More about: Ecclesiastes, Hebrew Bible, King Solomon, Rashi, William Shakespeare

UN Peacekeepers in Lebanon Risk Their Lives, but Still May Do More Harm Than Good

Jan. 27 2023

Last month an Irish member of the UN Interim Force in Lebanon (UNIFIL) was killed by Hizballah guerrillas who opened fire on his vehicle. To David Schenker, it is likely the peacekeeper was “assassinated” to send “a clear message of Hizballah’s growing hostility toward UNIFIL.” The peacekeeping force has had a presence in south Lebanon since 1978, serving first to maintain calm between Israel and the PLO, and later between Israel and Hizballah. But, Schenker explains, it seems to be accomplishing little in that regard:

In its biannual reports to the Security Council, UNIFIL openly concedes its failure to interdict weapons destined for Hizballah. While the contingent acknowledges allegations of “arms transfers to non-state actors” in Lebanon, i.e., Hizballah, UNIFIL says it’s “not in a position to substantiate” them. Given how ubiquitous UN peacekeepers are in the Hizballah heartland, this perennial failure to observe—let alone appropriate—even a single weapons delivery is a fair measure of the utter failure of UNIFIL’s mission. Regardless, Washington continues to pour hundreds of millions of dollars into this failed enterprise, and its local partner, the Lebanese Armed Forces.

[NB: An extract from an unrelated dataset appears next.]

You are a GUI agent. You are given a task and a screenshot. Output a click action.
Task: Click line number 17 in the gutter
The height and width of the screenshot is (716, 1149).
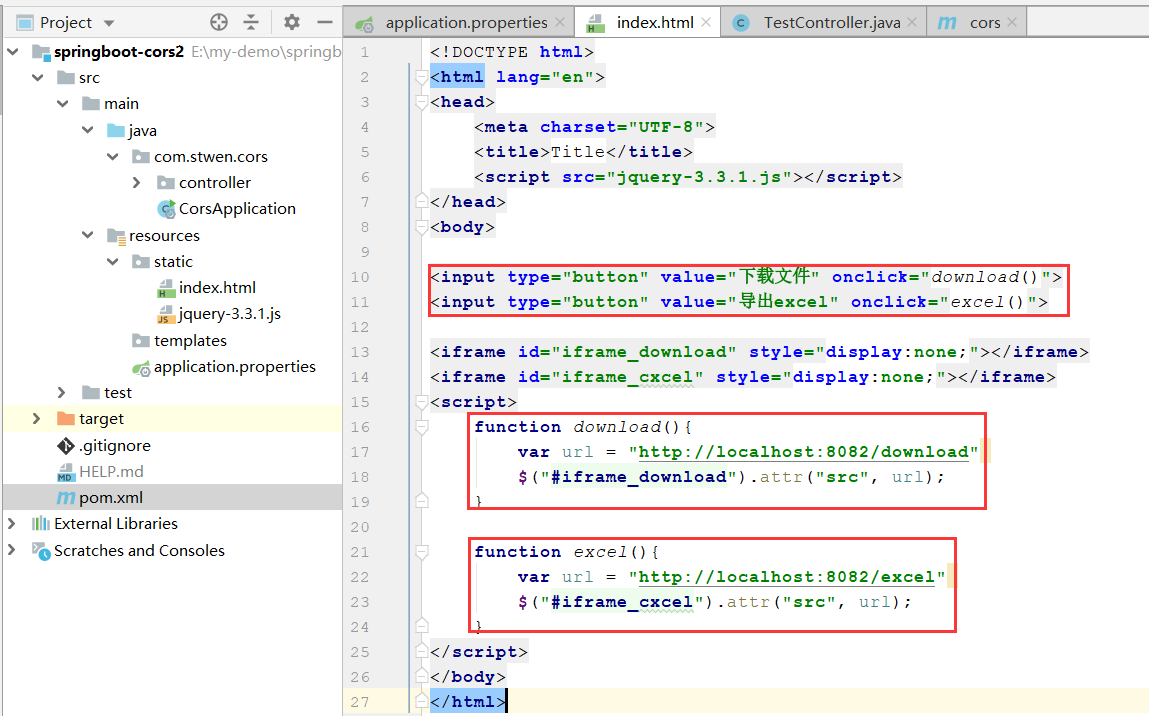362,451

Since 2006, UNIFIL patrols have periodically been subjected to Hizballah roadside bombs in what quickly proved to be a successful effort to discourage the organization proactively from executing its charge. In recent years, though, UN peacekeepers have increasingly been targeted by the terror organization that runs Lebanon, and which tightly controls the region that UNIFIL was set up to secure. The latest UN reports tell a harrowing story of a spike in the pattern of harassment and assaults on the force. . . .

Four decades on, UNIFIL’s mission has clearly become untenable. Not only is the organization ineffective, its deployment serves as a key driver of the economy in south Lebanon, employing and sustaining Hizballah’s supporters and constituents. At $500 million a year—$125 million of which is paid by Washington—the deployment is also expensive. Already, the force is in harm’s way, and during the inevitable next war between Israel and Hizballah, this 10,000-strong contingent will provide the militia with an impressive human shield.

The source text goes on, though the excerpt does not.